5 tips for well-architected AWS networks
It usually starts with everything looking fine. Dashboards show all systems healthy, the deployment goes live, and the team confirms a clean rollout. Then traffic spikes, and response times start to climb. Logs show time-outs, pointing to a bottleneck in the network layer.
A well-designed network is the foundation of any successful cloud deployment.
The invisible yet critical foundation dictates performance, security, and scalability for every application we run. A poorly planned network can lead to security vulnerabilities, routing conflicts, and significant scaling challenges. This scenario is common in which initial shortcuts in network design create long-term operational friction and security risks.

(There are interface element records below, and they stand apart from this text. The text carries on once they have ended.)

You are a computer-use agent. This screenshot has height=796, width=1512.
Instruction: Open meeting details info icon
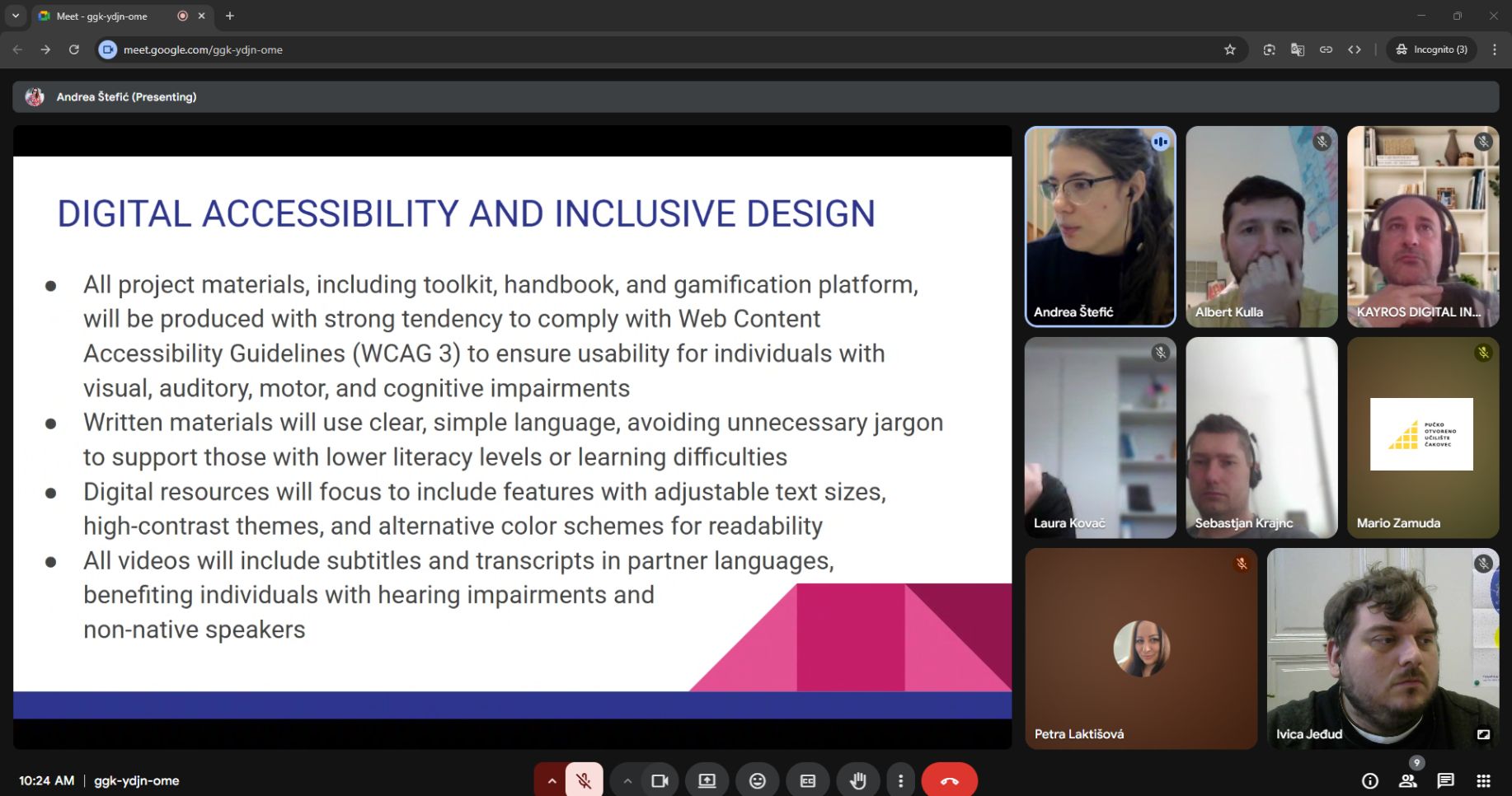pos(1369,780)
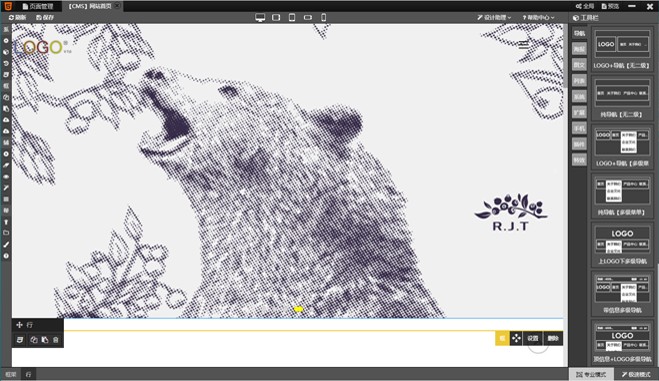
Task: Switch to the phone portrait preview icon
Action: [x=324, y=18]
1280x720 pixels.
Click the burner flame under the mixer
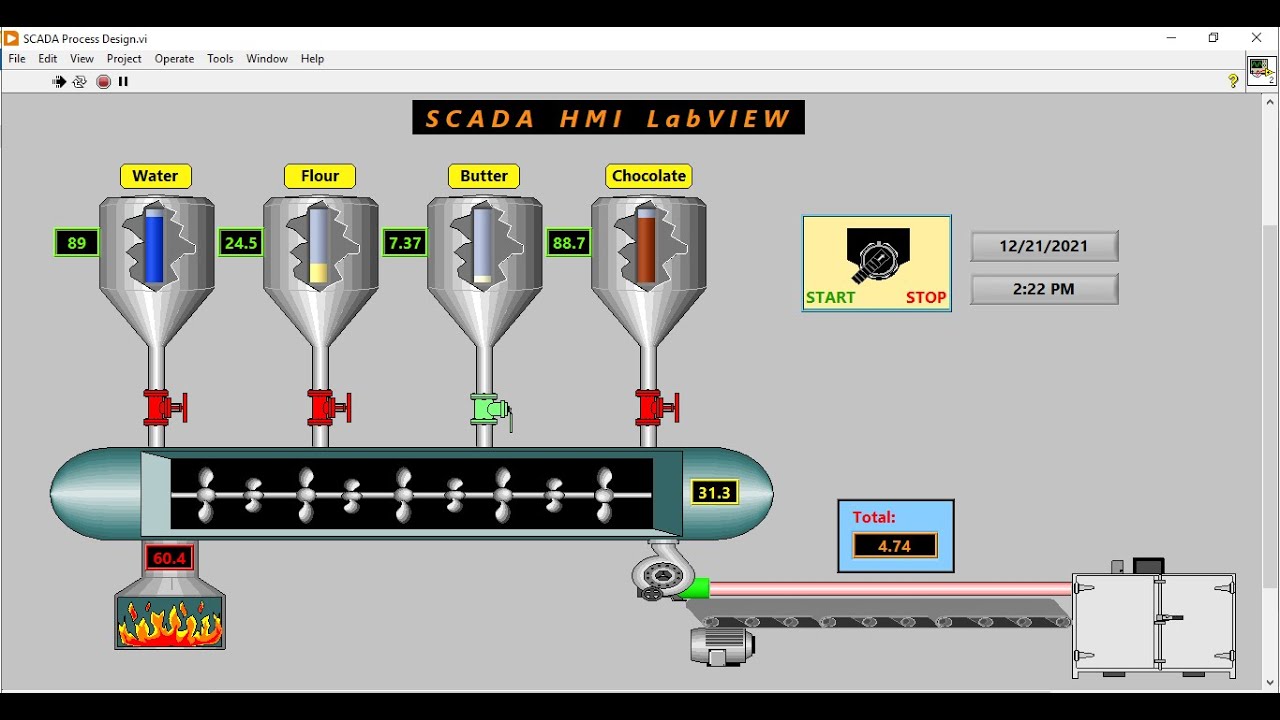[x=170, y=622]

Conversely, a well-architected network provides a resilient, secure, and flexible environment for growth.
In this newsletter, we’ll move beyond the basics and explore five practical, high-impact tips for designing a resilient and scalable network on AWS.
1. Connecting IPv6-only hosts to the IPv4 internet#
As IPv4 address space becomes more constrained, building services on IPv6-only subnets is an increasingly attractive strategy. But what happens when we want to maintain a pure IPv6 internal architecture and a service needs to communicate with a legacy API or software repository that only exists on the IPv4 internet?
AWS provides a seamless translation mechanism using a combination of a NAT Gateway and a VPC feature called DNS64. This setup allows our IPv6-only resources to initiate connections to IPv4 addresses without requiring any IPv4 addresses themselves.
The connectivity can be summarised in a few simple steps:
Enable DNS64: We first enable the DNS64 feature on your IPv6-only subnet within the VPC settings.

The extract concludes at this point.